Dubai’s non-oil private sector economy continued to expand last month as output growth reached its highest rate in four months. According to S&P Global purchasing managers’ index reading, business activity in Dubai’s economy showed a reading of 54.1 in February, down from 54.5 in January, yet still well above the neutral 50 level. The reading is indicative of a robust performance for Dubai’s non-oil sector as new orders and activity continue to rise sharply.
David Owen, a senior economist at S&P Global Market Intelligence, noted that the pace may have slowed, but output growth remained well above the survey trend. He added that businesses attributed output increases to new clients and continuing projects.
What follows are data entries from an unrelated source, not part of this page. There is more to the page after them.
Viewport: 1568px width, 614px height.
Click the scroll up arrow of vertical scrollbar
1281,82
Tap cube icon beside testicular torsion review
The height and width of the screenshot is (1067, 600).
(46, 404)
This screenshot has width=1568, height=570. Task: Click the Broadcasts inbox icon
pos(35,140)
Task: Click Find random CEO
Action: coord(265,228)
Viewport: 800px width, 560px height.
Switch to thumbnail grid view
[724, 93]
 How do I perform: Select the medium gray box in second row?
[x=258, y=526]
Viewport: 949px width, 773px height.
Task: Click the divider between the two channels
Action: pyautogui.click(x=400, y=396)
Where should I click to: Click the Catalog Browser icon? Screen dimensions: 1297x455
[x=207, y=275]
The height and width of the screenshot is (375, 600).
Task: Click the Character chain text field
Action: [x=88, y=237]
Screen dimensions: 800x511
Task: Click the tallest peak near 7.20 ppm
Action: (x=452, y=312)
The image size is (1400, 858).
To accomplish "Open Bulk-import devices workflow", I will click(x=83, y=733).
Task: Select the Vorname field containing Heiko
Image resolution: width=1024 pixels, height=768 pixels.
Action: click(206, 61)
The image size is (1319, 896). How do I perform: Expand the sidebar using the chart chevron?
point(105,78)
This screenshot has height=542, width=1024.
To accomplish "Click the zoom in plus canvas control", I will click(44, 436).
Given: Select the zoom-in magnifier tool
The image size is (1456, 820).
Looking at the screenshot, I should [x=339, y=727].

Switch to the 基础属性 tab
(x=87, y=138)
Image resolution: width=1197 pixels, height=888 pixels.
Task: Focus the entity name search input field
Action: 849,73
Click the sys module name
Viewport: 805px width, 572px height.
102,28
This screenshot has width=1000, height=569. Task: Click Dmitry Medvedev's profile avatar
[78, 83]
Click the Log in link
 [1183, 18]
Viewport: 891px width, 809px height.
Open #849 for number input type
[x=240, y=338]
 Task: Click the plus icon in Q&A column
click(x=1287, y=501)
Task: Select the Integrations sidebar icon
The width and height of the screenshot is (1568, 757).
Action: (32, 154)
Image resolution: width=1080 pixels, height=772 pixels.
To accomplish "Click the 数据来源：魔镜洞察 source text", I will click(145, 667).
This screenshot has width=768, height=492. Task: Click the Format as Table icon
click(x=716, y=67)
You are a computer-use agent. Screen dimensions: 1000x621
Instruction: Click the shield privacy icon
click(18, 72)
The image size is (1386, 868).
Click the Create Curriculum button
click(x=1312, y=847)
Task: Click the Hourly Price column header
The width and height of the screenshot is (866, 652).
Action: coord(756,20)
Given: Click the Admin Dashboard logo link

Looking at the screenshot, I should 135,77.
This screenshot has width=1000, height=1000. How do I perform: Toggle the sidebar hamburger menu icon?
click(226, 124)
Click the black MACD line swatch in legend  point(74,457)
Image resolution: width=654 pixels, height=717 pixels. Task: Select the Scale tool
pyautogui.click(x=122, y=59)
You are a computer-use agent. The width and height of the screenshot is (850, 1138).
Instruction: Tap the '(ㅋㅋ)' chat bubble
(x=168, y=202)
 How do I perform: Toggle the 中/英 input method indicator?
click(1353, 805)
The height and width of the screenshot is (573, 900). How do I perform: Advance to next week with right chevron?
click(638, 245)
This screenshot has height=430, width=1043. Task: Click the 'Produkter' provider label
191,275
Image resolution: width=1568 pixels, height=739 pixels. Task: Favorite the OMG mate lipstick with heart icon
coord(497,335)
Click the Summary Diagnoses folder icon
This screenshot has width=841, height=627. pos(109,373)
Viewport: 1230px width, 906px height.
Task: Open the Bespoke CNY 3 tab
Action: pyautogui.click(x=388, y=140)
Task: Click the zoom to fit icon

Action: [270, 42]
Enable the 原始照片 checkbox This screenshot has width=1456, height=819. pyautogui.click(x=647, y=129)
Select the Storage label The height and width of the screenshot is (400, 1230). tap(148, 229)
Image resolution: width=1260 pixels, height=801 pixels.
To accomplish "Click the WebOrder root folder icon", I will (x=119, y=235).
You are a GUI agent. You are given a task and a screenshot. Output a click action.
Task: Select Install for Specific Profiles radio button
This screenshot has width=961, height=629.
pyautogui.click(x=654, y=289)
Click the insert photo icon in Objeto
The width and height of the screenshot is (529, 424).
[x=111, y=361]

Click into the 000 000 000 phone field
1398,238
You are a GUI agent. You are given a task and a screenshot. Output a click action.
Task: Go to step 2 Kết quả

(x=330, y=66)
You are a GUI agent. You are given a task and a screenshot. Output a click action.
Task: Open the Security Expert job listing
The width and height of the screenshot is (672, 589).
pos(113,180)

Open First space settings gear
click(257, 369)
Construction activity in Dubai’s economy registered its strongest upturn since June 2019. Meanwhile, the wholesale and retail, travel and tourism sectors all registered faster increases in activity, compared with January.
Dubai’s economy expanded by 4.6% on an annual basis in the first nine months of 2022. Wholesale and retail trade accounted for 24.1% of its gross domestic product, according to data from the emirate’s statistics centre. Emirates NBD estimates Dubai’s full-year 2022 growth at 5% and expects the emirate’s GDP to grow by 3.5% in 2023.
The tourism sector is a key component of the emirate’s economy and has made a strong rebound from the coronavirus-induced slowdown. Dubai hosted 11.4 million overnight international visitors in the first 10 months of the year, up 134% from the same period in 2021, according to government statistics. The property market also had a record-breaking year, with further price increases registered in December.
Despite rising expenses, companies reduced their output charges to support demand conditions, with costs falling for the seventh month running, although the rate of reduction was modest and the softest since last November.
Non-oil businesses in Dubai benefited from an improvement in supplier delivery times, which picked up to hit their highest level since August 2019. Panellists were also broadly more confident about future activity, with the degree of optimism concerning the next 12 months at its highest since June. They are optimistic that improving market conditions will support higher activity, according to the survey.
“Businesses were also more optimistic … reflecting confidence that demand conditions will continue to improve and avoid disruption from a weaker global economic climate,” said Mr Owen.
Dubai’s government has implemented several initiatives to boost the economy. The city has a diversified economy and has positioned itself as a hub for tourism, trade and finance. Dubai aims to attract a significant amount of foreign investment, increase tourism, and reduce its reliance on oil revenue. The government also plans to attract global companies to establish a presence in the emirate by offering tax exemptions, among other incentives.
Dubai’s economy has been recovering since the COVID-19 pandemic began, with its non-oil private sector economy showing strong signs of growth. The UAE has also implemented measures to encourage economic growth, such as implementing visa reforms, attracting foreign investment and expanding its free trade zones. These measures have helped to increase economic activity, and the country’s economy is expected to grow in the coming years.
Dubai’s non-oil private sector economy has shown signs of growth, with output expansion hitting its highest rate in four months. The construction, wholesale and retail, and travel and tourism sectors all registered faster increases in activity. Companies have reduced their output charges to support demand conditions, and costs have fallen for the seventh month running. Dubai’s government has implemented several initiatives to boost the economy, and the city has positioned itself as a hub for tourism, trade and finance. The UAE has implemented measures to encourage economic growth, which is expected to increase economic activity.